In comparing The Wire to a Dickens novel, the scholar-narrators write that Ogden “never descend(s) into the divisions of ‘lovable rogues’ and purely evil villains of which Dickens makes such effective use.” However, without these clear-cut divisions of good and evil, neither can prevail, and lasting change is virtually impossible. This notion is explored in the chapter “The Middle Ground,” in which the narrators equate the contained violence of the boxing ring with the hellish, legalized drug zone called Hamsterdam (a mispronunciation of Amsterdam) — a confined area of bombed out buildings designed to corral the drug trade, an experiment created by a cop pressured to lower murder stats in his district. “Perhaps we are never meant to triumph,” they write, “but rather to accept that triumph will never come… that the darkness of our deeper selves will never be defeated, instead it will only ever be contained.”
Weighty stuff for a self-proclaimed parody.
Then again, you have to be a very serious fan (or two, in this case) to create 145 pages of literary, social, and historical commentary, scene rewrites and scrutiny, illustrations (by Robinson), and an invented biography of the fictional Ogden — all with Victorian trimmings.
You might also need to be a fan get through it. On one hand, the commentaries can be fascinating (you’ll learn about post-industrial social reform, Charlotte Bronte, Marxism, and more), and the writing can be sharply witty. But the mock-academic tone does grow tiresome and the conceit can sometimes feel overwrought. More importantly, DeLyria and Robinson don’t give plot outlines, so non-fans will be pretty lost: It’s no fun reading a satire if you don’t know the object of the joke.
Admirers of “The Wire” will find these points surmountable. Down in the Hole will give you plenty to chew on about “The Wire” and the world it portrayed, and the authors have crafted an entertaining way to explore them.
To all of us hard-core “Wire” addicts, our dear Wallace might have said, this book is right, yo.
Joy DeLyria and Sean Michael’s Down in the Hole is available from powerHouse books and online book sellers.

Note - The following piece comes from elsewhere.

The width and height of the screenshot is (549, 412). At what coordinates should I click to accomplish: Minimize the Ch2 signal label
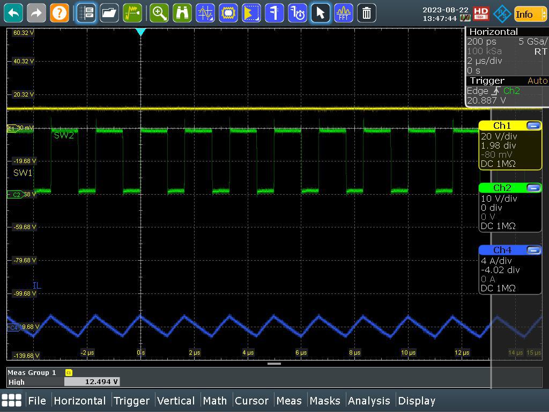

*So just to keep the sequence straight: first there was the HBO series “The Wire” by David Simon (2002-2008); then the blog post by DeLyria and Robinson, When It’s Not Your Turn: The Quintessentially Victorian Vision of Ogden’s ‘The Wire (2011) in The Hooded Utilitarian; followed by the fictional novelization of the blog in Down in the Hole: The Unwired World of H.B. Ogden, by DeLyria and Robinson (2012). And that’s not counting the fictional novel of “The Wire” by Ogden, called The Wire.